Determinants within gp120 and gp41 contribute to CD4 independence of SIV Envs

Abstract

Entry of simian immunodeficiency virus (SIV) into cells is mediated by binding of the viral envelope (Env) glycoprotein to cellular CD4 and chemokine receptor molecules. Interaction of the Env gp120 subunit with CD4 induces conformational changes that result in exposure of a conserved coreceptor binding site. The chemokine receptor CCR5 is the major coreceptor used for SIV entry. Many SIV Envs have the ability to bind directly to CCR5 in the absence of CD4, and CD4-independent SIVs have been shown to exhibit macrophage tropism, enhanced neutralization sensitivity, and reduced pathogenicity in nonhuman primates. SIVmac239 is a pathogenic, T-tropic, neutralization-resistant virus which encodes a CD4-dependent Env.

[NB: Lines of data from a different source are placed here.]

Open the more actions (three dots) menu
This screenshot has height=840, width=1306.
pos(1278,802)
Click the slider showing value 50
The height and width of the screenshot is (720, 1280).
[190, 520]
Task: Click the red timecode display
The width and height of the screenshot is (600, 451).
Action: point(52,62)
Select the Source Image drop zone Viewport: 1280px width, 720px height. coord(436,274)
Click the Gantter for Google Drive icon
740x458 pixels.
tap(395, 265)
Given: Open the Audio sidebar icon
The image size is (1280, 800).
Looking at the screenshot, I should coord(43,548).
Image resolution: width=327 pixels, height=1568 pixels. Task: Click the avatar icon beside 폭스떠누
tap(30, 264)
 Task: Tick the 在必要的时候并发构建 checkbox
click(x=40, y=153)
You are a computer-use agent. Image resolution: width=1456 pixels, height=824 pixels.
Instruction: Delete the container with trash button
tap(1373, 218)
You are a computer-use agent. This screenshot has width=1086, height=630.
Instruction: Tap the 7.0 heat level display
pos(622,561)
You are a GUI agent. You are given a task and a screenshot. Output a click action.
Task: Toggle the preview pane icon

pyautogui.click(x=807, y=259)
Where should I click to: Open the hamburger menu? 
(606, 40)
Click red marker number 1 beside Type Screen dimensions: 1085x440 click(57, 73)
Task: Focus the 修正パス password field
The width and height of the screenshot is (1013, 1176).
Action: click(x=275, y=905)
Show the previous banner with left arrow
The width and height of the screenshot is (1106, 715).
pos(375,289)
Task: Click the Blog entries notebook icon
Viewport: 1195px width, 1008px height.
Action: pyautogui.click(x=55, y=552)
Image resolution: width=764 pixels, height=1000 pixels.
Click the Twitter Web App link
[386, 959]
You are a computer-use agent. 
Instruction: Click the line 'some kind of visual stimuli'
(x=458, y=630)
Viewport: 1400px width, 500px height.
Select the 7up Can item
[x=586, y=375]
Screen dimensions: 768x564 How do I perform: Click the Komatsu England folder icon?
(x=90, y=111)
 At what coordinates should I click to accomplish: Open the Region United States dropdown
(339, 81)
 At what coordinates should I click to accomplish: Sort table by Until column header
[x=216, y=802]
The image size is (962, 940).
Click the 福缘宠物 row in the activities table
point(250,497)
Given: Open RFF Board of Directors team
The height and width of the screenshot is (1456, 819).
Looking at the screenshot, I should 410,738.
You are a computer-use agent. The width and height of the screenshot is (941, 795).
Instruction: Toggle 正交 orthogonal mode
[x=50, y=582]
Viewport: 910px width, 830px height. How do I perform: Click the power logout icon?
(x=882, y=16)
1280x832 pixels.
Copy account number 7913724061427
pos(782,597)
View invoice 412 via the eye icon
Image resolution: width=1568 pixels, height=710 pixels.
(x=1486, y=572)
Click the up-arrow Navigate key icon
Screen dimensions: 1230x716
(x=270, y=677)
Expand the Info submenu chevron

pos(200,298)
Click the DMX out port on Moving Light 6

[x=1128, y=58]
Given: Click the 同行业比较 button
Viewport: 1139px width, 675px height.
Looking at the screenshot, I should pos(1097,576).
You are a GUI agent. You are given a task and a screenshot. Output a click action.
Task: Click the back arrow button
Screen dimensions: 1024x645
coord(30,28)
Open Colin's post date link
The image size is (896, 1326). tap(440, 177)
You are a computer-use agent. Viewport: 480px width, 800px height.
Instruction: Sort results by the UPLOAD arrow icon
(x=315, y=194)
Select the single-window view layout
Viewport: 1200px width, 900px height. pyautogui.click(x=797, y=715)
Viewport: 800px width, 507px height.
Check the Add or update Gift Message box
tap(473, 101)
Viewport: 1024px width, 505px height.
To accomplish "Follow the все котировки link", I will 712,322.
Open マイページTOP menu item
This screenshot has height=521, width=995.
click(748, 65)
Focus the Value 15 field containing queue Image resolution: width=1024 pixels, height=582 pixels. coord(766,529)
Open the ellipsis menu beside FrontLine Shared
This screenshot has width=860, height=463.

By contrast, the SIVmac316 virus, which differs from 239 in Env by only eight amino acid substitutions and a gp41 cytoplasmic domain truncation, exhibits macrophage tropism in vitro, attenuated pathogenesis, neutralization sensitivity, and CD4-independent entry. We mapped the residues contributing to CD4-independent entry to substitutions at position 165 in the V1/V2 region of gp120 and position 573 of gp41. We find that substitution of both residues in replication-competent SIVmac239 virus results in gain of CD4 independence and enhanced neutralization sensitivity. By contrast, the converse substitutions placed in the background of SIVmac316 resulted in loss of CD4 independence and decreased neutralization sensitivity. Thus, as few as two amino acid changes can have dramatic effects on SIV Env phenotype.